Restate every record that follows, keeping it exact.

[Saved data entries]
§
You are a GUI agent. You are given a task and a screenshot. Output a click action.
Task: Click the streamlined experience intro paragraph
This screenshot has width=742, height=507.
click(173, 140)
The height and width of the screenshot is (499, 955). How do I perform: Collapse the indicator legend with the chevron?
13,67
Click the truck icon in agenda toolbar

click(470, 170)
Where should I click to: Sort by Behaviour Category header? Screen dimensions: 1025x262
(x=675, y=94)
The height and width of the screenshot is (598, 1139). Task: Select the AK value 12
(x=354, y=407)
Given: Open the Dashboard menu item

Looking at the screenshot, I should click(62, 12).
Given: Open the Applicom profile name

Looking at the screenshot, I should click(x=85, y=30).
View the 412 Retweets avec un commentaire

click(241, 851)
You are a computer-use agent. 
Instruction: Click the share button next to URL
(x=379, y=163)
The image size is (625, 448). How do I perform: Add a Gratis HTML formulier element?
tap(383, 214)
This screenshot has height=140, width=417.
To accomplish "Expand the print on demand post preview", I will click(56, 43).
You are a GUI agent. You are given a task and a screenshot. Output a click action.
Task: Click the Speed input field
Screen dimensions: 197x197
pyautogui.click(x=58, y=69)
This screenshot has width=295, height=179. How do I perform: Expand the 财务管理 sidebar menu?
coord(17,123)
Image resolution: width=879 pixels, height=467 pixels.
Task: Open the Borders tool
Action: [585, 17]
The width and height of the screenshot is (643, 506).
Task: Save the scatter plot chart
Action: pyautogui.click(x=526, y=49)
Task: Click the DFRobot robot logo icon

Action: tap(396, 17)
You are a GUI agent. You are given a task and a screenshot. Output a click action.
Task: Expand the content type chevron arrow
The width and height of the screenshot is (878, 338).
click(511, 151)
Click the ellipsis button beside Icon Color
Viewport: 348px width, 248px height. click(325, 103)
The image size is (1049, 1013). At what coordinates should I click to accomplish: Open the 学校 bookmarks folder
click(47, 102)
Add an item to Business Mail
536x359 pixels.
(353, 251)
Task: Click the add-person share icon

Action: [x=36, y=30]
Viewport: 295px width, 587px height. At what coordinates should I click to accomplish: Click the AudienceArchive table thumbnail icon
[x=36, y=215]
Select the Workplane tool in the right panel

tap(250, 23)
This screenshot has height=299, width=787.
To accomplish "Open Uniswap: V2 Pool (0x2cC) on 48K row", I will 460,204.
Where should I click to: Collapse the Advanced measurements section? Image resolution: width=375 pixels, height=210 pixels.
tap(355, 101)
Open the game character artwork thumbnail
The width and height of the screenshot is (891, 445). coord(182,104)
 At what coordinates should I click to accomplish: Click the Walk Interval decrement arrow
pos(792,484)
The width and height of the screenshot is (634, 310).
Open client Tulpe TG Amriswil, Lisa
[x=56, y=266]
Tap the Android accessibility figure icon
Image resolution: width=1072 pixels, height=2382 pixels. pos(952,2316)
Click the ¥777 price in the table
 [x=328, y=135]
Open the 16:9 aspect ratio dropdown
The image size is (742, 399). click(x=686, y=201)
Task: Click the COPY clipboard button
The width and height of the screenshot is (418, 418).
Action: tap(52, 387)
§
__WRITTEN ANSWER__.
You are a GUI agent. You are given a task and a screenshot. Output a click action.
Task: Click the streamlined experience intro paragraph
This screenshot has width=742, height=507.
click(173, 140)
The height and width of the screenshot is (499, 955). How do I perform: Collapse the indicator legend with the chevron?
13,67
Click the truck icon in agenda toolbar

click(470, 170)
Where should I click to: Sort by Behaviour Category header? Screen dimensions: 1025x262
(x=675, y=94)
The height and width of the screenshot is (598, 1139). Task: Select the AK value 12
(x=354, y=407)
Given: Open the Dashboard menu item

Looking at the screenshot, I should click(62, 12).
Given: Open the Applicom profile name

Looking at the screenshot, I should click(x=85, y=30).
View the 412 Retweets avec un commentaire

click(241, 851)
You are a computer-use agent. 
Instruction: Click the share button next to URL
(x=379, y=163)
The image size is (625, 448). How do I perform: Add a Gratis HTML formulier element?
tap(383, 214)
This screenshot has height=140, width=417.
To accomplish "Expand the print on demand post preview", I will click(56, 43).
You are a GUI agent. You are given a task and a screenshot. Output a click action.
Task: Click the Speed input field
Screen dimensions: 197x197
pyautogui.click(x=58, y=69)
This screenshot has width=295, height=179. How do I perform: Expand the 财务管理 sidebar menu?
coord(17,123)
Image resolution: width=879 pixels, height=467 pixels.
Task: Open the Borders tool
Action: [585, 17]
The width and height of the screenshot is (643, 506).
Task: Save the scatter plot chart
Action: pyautogui.click(x=526, y=49)
Task: Click the DFRobot robot logo icon

Action: tap(396, 17)
You are a GUI agent. You are given a task and a screenshot. Output a click action.
Task: Expand the content type chevron arrow
The width and height of the screenshot is (878, 338).
click(511, 151)
Click the ellipsis button beside Icon Color
Viewport: 348px width, 248px height. click(325, 103)
The image size is (1049, 1013). At what coordinates should I click to accomplish: Open the 学校 bookmarks folder
click(47, 102)
Add an item to Business Mail
536x359 pixels.
(353, 251)
Task: Click the add-person share icon

Action: [x=36, y=30]
Viewport: 295px width, 587px height. At what coordinates should I click to accomplish: Click the AudienceArchive table thumbnail icon
[x=36, y=215]
Select the Workplane tool in the right panel

tap(250, 23)
This screenshot has height=299, width=787.
To accomplish "Open Uniswap: V2 Pool (0x2cC) on 48K row", I will 460,204.
Where should I click to: Collapse the Advanced measurements section? Image resolution: width=375 pixels, height=210 pixels.
tap(355, 101)
Open the game character artwork thumbnail
The width and height of the screenshot is (891, 445). coord(182,104)
 At what coordinates should I click to accomplish: Click the Walk Interval decrement arrow
pos(792,484)
The width and height of the screenshot is (634, 310).
Open client Tulpe TG Amriswil, Lisa
[x=56, y=266]
Tap the Android accessibility figure icon
Image resolution: width=1072 pixels, height=2382 pixels. pos(952,2316)
Click the ¥777 price in the table
 [x=328, y=135]
Open the 16:9 aspect ratio dropdown
The image size is (742, 399). click(x=686, y=201)
Task: Click the COPY clipboard button
The width and height of the screenshot is (418, 418).
Action: tap(52, 387)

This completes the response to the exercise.